Statalist The Stata Listserver

[Date Prev][Date Next][Thread Prev][Thread Next][Date index][Thread index]

st: collecting raw data from the web via browser automation

From   Kit Baum <>
Subject   st: collecting raw data from the web via browser automation
Date   Mon, 22 May 2006 18:52:00 -0400

Austin said

The trouble is this: the link to bibliographic data is not a static
page; it is generated on the fly, so Stata cannot -copy- to a local
file to -infile- the info. I will need a browser to browse to that
location, and then save the results. Does anyone have a freeware
solution to this problem? I have access to several varieties of
Windows and Unix/Linux, but no Mac OS options. What I am thinking is
that if there is a command line browser with the option to save the
page to disk, I can just invoke the page and save it with a single
line of code that begins with the -shell- command, and then infile it
with another that begins -infile-.

One thing to remember: if you can do it in Unix/Linux, you can always do it in Mac OS X, which is after all Unix with a Mac face.

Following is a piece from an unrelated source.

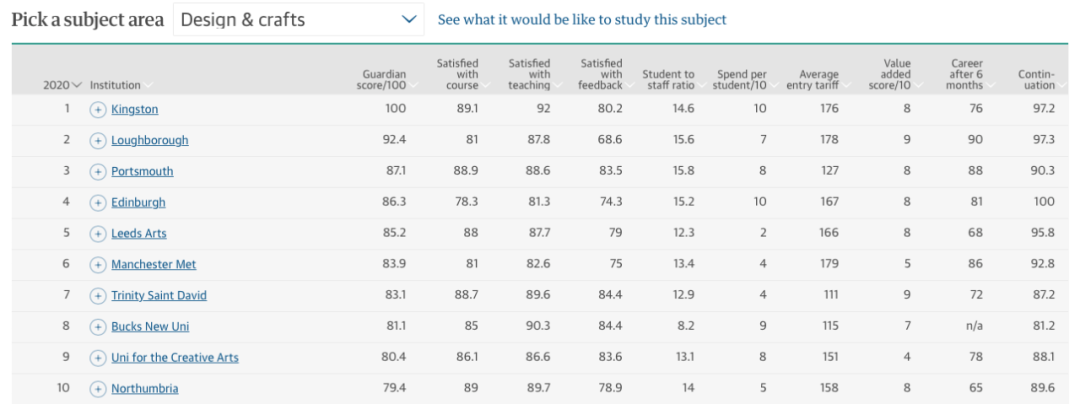1080x404 pixels.
Task: Open See what it would be like link
Action: (x=582, y=20)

On Mac OS X, either wget or curl will do what you want. I.e.

curl statalist.0605/Date/article-780.html > austin.html

Perl is an excellent tool to grab web pages and turn them into text files (perhaps after stripping html tags). See a number of the scripts I have written in RePEc under software->RePEc team for examples (one, for instance, snarfs the AEA's XML data for the A.E.R. and turns it into RePEc templates).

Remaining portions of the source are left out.